How to Heighten Your Craft Business’ Holiday Cheer

The busiest season in retail has begun and this is the perfect opportunity to market your soaps, your handmade clothing, art, and other crafts for the holiday rush. Making small changes to your usual selling strategy might help fill Santa’s sack with a little bit extra money than usual.

First, remember that your customers might not be buying for themselves, so imagine who your customers might be buying for. Check your inventory and maybe re-write the product description to include people who would like this product as a gift (example: “cute blanket for your friend’s new baby”). Next, cross-promote and collaborate with other online shops. Sending an email to your customer list with recommendations for another shop as your collaborator does with his or hers will hopefully gain more customers for the both of you. It might not hurt to offer free shipping either, especially for large orders. Following some or all of these tips might help give you an even happier holiday season. For a full article on this topic, click here:: 3 Business Boosting Tips for the Upcoming Holidays

Knowing Yourself = Knowing How to Get Your Best Work

The typical jobs are 9 A.M. to 5 P.M. on weekdays, but as a creative entrepreneur those might not be the times or the number of hours where you’ll be at your best. Too many times we forget that a) making your craft project, soap, or jewelry requires you being in a good space and b) you are in charge of yourself. Knowing how your process works can not only make sure your products are the highest quality, but also allows fresh ideas to flow for more items in the future.

So how do you know what conditions allow you to make your best work? Well, a good first step is to monitor your mood and energy during various conditions throughout the day. Are you a morning person or a night owl? Are you more productive when you are isolated and quiet or when there is hustle and noise around you? Do you need to take frequent breaks or get into a “zone” where you feel that any interruption kills your momentum?

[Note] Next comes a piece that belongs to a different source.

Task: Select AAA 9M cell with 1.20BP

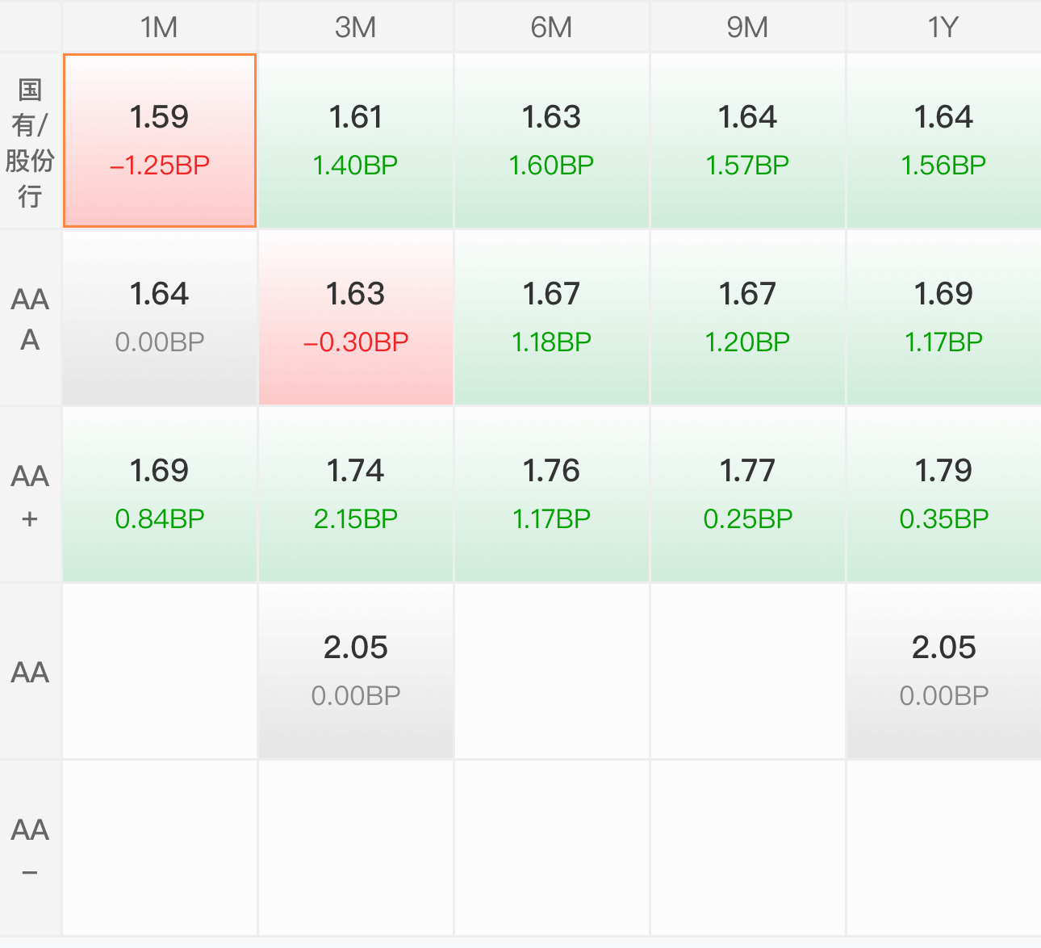Action: (x=747, y=317)
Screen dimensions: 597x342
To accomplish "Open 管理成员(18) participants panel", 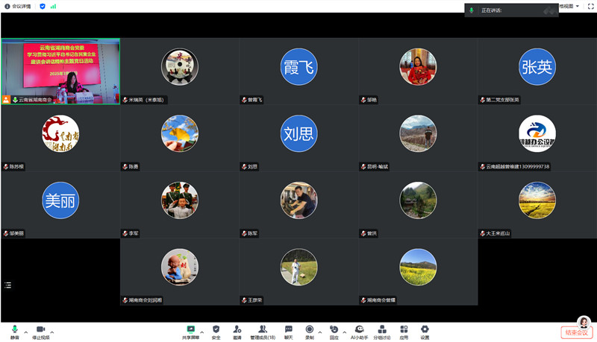I will pyautogui.click(x=263, y=331).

Address these questions and you’ll find out the best schedule for yourself and become a better creator because of it. For more a more detailed article on this subject, click here:: Discover How You Work Best

Tips for Craft Vendors to Make the Most Impact

You have stocked up on your personally made soaps, jewelry, clothing, or other crafts and are ready to display them for the masses. This may seem daunting and can sometimes create anxiety for crafters, especially for the first time. However, there are some tips out there that can help give you a great, profitable experience as a vendor.

Put your creativity to good use; put up a display and a storefront in your vendor space. It’ll catch the eye more than just a splayed out table. Be approachable and smile at people who stop by at the booth. It might seem weird and uncomfortable at first, but if you approach with positivity, it’s likely other people will be positive back to you. Lastly, you might want to give in-booth demonstrations or work on a current project as you are selling your wares. This gives potential customers an idea and an appreciation of how these crafts are made. These tips should give you a good start for the next craft fair or expo. Read a full article on this topic here:: Little Known Ways to Sell More at Market

Your Good Student Behavior Might Create Bad Craft Business Habits

The theory told in school that good students that get good grades will become successful adults. As you probably know by now, that’s not always the case. In fact, many of the good habits you’ve learned in school have prevented you from forming better habits for your craft or soap business.

At school, we’re told that solid preparation is key: study for the exam, write notes for your oral presentation, etc. However, in life one must be ready to improvise in case plans change. There is no teacher around to automatically see you doing good work in real life, so you not only have to make good work but make an effort to make it visible to others. While you were told to just listen to your teacher, in life there are times when you need to challenge authority so your ideas have impact. Breaking the timid habits of school can add quality skills to your business repertoire. For a full article on this topic, click here:: 3 Habits You Learned in School that Could Be Hurting Your Biz

Add to Your Marketing Strategy by Asking Outsiders’ Opinions

In any industry, whether it is in crafts, soap making, or otherwise, you develop marketing techniques based upon what you’ve seen and has been taught to you by your peers. While those may be great general rules of thumb, it can also limit your scope. It is hard to see other possibilities if you keep yourself inside your industry’s bubble. So what’s the solution? Talk to people who aren’t like you and aren’t in the crafts industry.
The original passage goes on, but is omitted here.